Content starts
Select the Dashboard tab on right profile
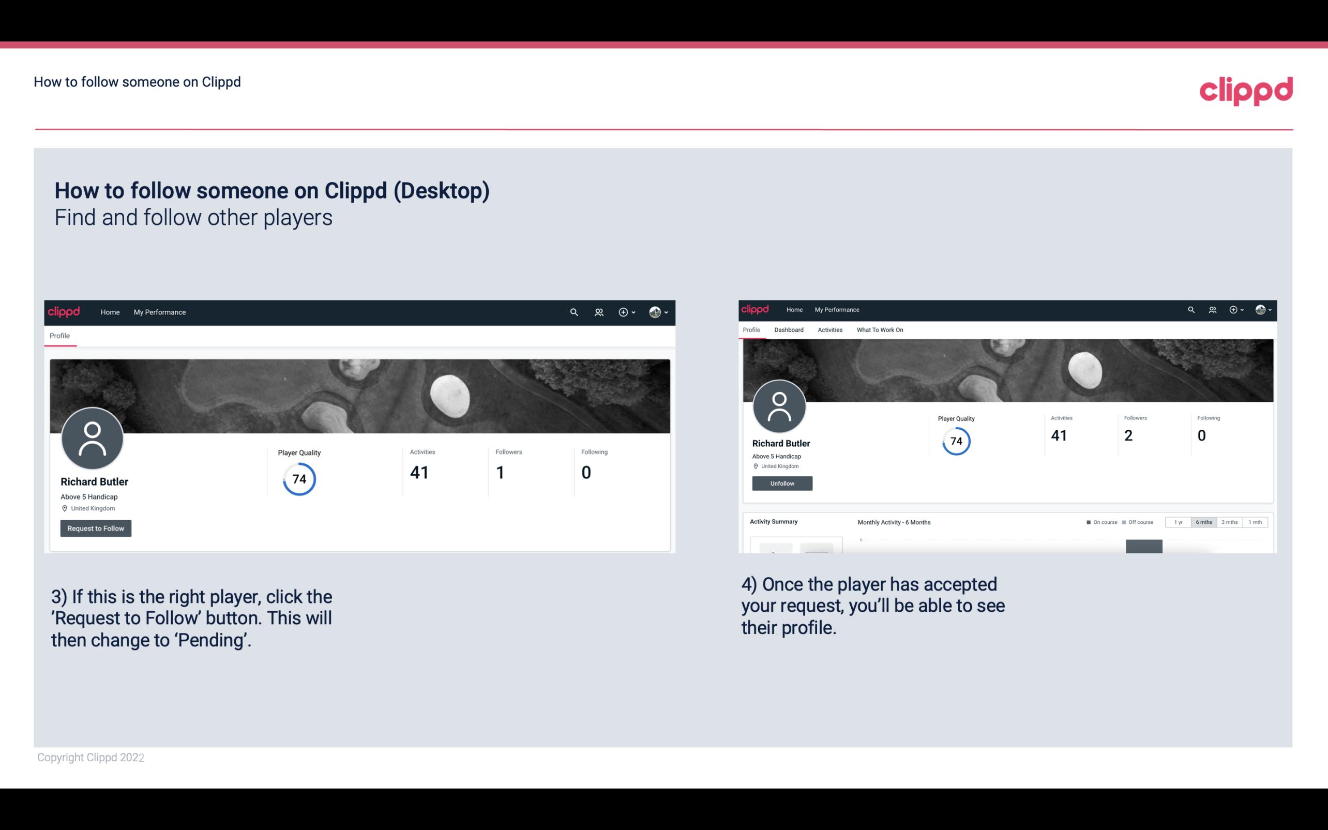 (790, 329)
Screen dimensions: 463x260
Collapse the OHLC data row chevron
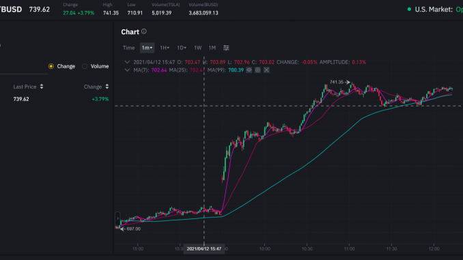coord(127,62)
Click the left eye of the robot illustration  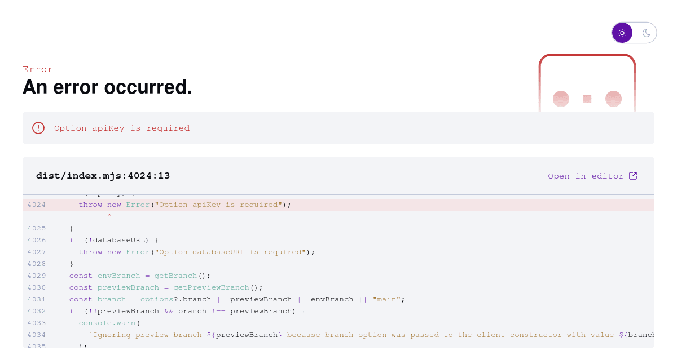pos(561,99)
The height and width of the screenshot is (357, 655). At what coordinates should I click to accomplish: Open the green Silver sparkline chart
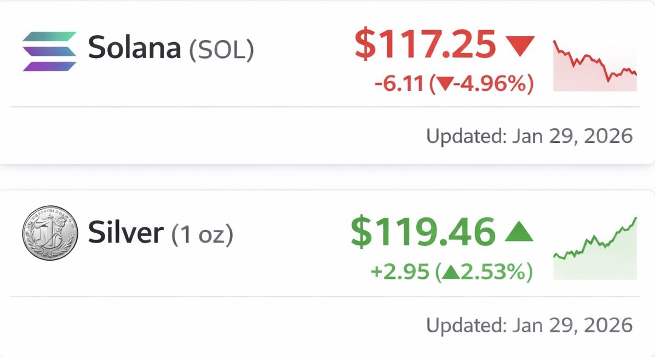[x=595, y=249]
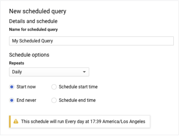Select the End never radio button
This screenshot has height=137, width=180.
click(x=12, y=100)
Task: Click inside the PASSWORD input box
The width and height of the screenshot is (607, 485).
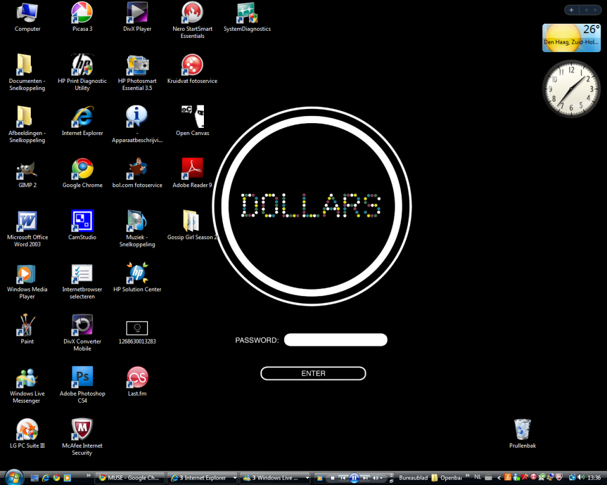Action: [x=336, y=339]
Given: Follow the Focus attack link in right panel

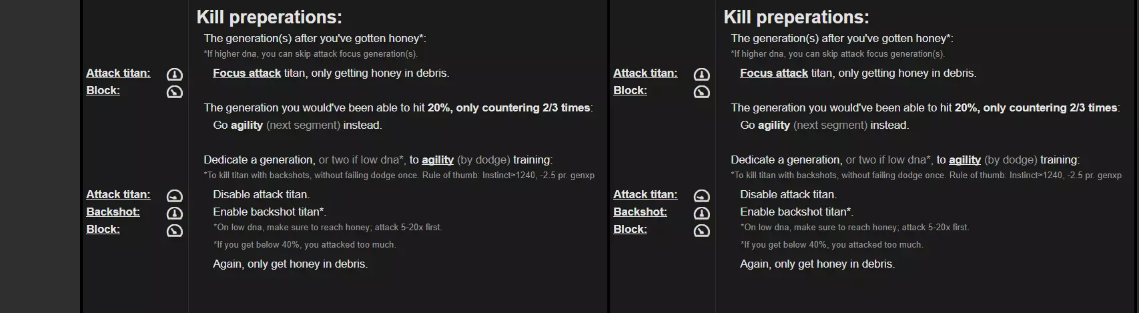Looking at the screenshot, I should [773, 73].
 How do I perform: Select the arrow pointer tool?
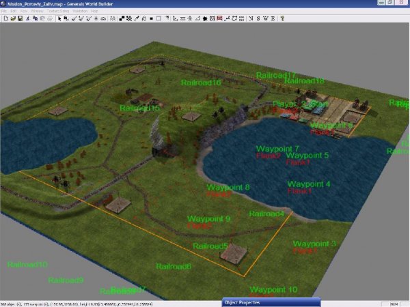tap(59, 18)
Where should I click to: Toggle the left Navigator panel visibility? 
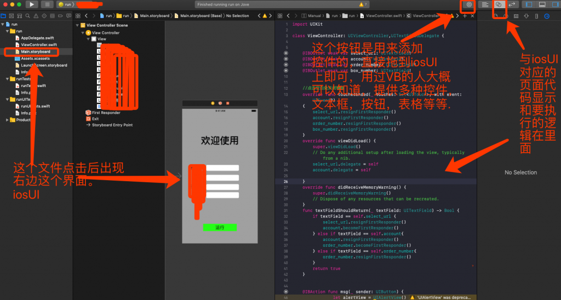click(529, 4)
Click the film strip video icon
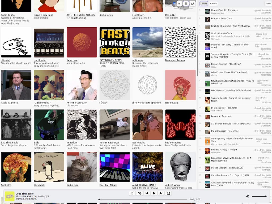Viewport: 272px width, 204px height. (x=168, y=193)
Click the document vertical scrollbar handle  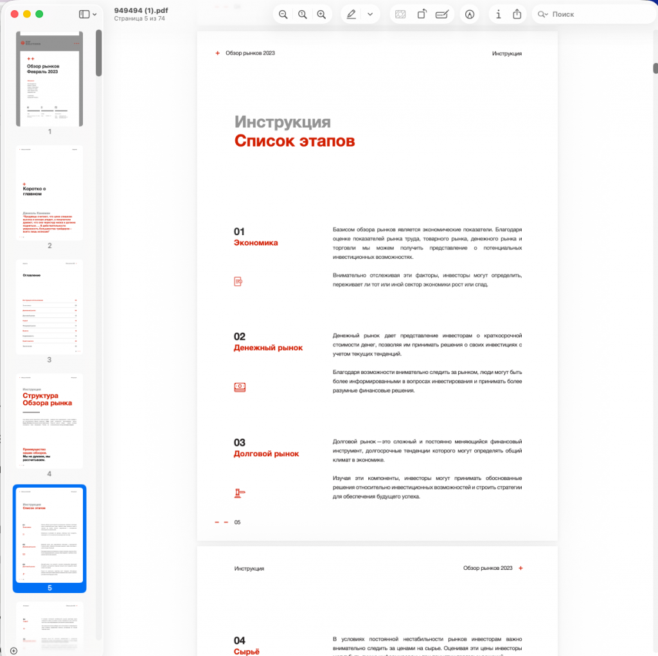655,68
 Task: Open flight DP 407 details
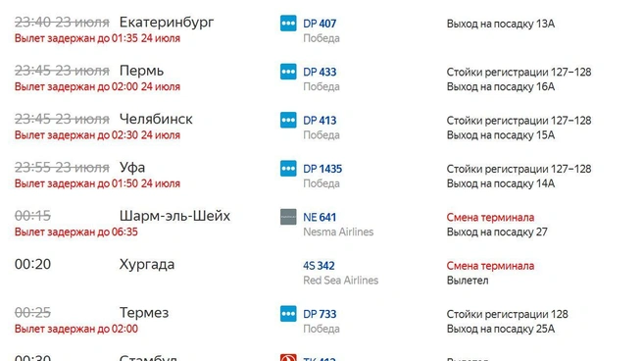click(320, 24)
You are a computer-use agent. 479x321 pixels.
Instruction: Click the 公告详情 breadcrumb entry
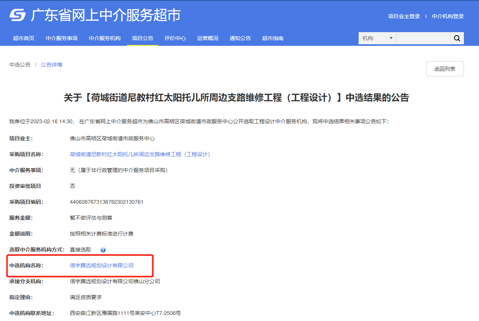pyautogui.click(x=51, y=65)
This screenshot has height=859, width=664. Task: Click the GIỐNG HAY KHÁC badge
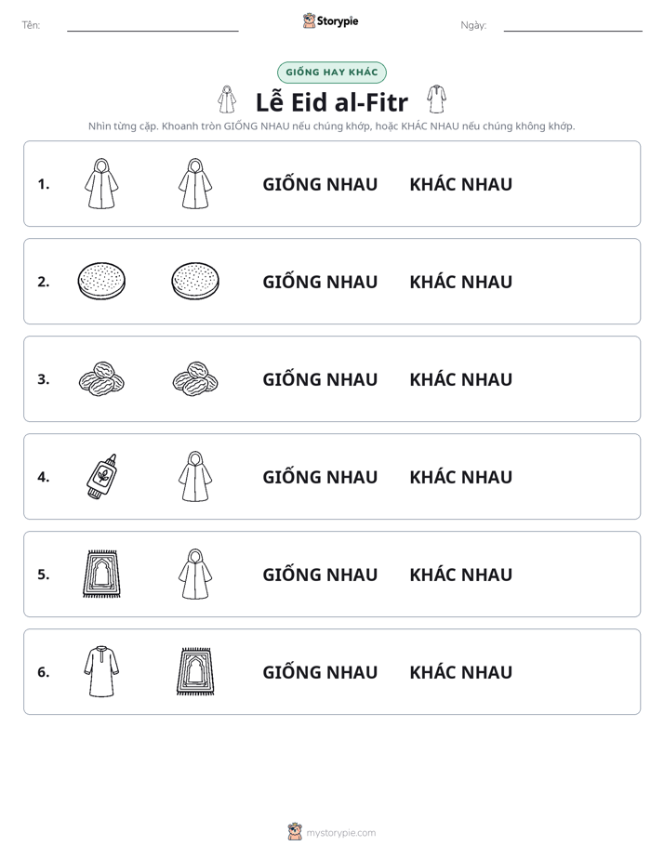[332, 73]
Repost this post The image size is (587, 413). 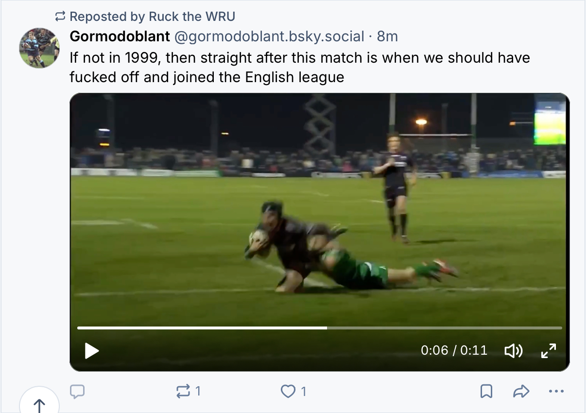[184, 391]
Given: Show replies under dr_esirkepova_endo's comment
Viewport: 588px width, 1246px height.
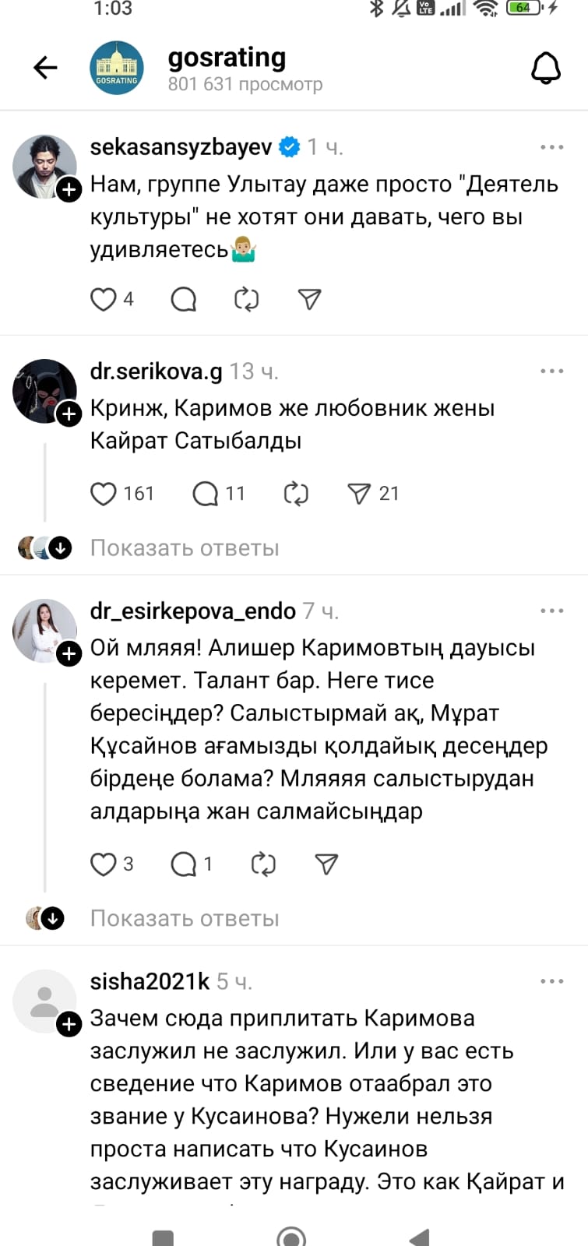Looking at the screenshot, I should coord(185,919).
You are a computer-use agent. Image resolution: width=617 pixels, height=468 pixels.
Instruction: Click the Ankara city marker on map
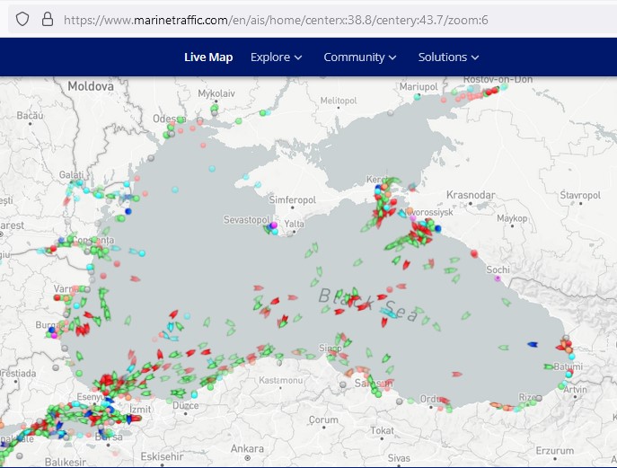[248, 458]
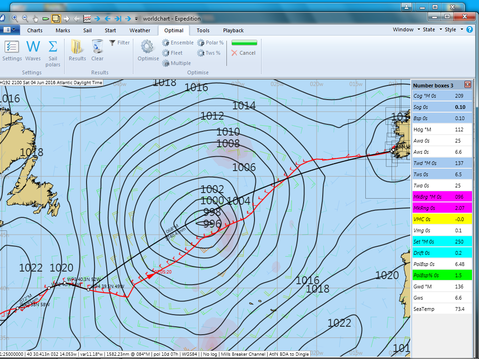
Task: Expand the application menu
Action: pyautogui.click(x=10, y=29)
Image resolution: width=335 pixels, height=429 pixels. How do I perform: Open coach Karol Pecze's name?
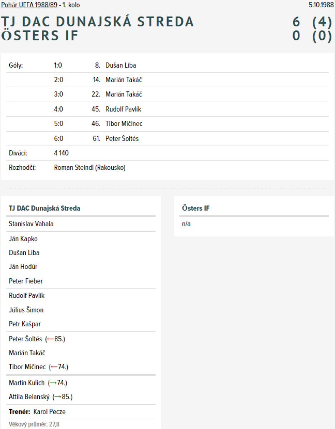[49, 412]
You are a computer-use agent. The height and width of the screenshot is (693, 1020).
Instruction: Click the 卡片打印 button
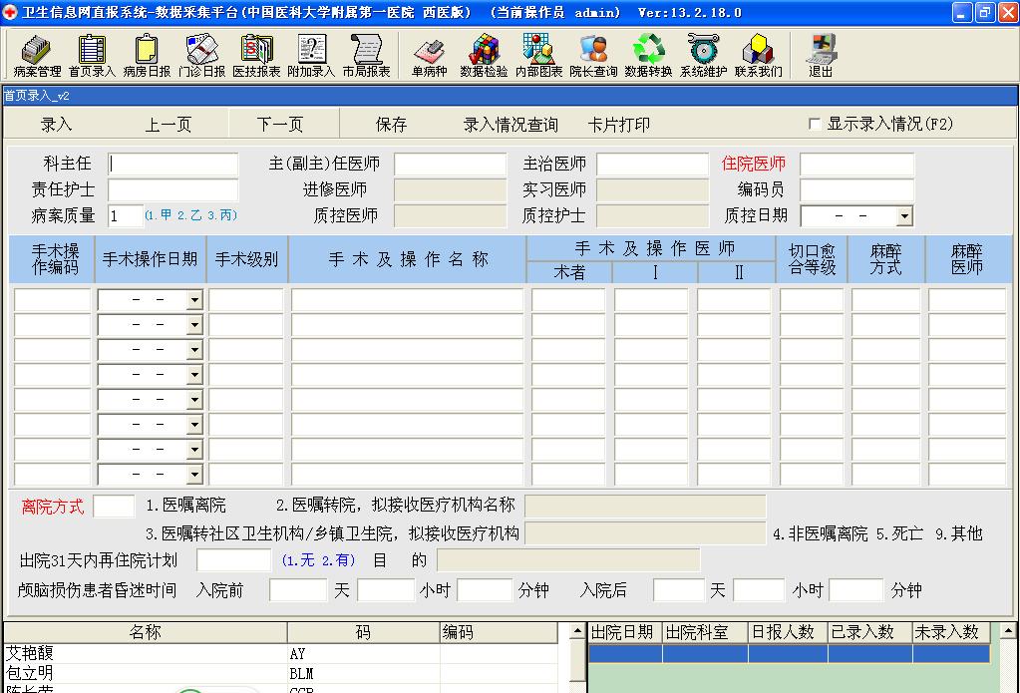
Content ends
• _Problem statement_
Select every line above that contains the word "computer", and copy it.

• _Reply to the exercise_
You are a computer-use agent. 479x321 pixels.
You are a computer-use agent. Image resolution: width=617 pixels, height=468 pixels.
You are a computer-use agent. The height and width of the screenshot is (693, 1020).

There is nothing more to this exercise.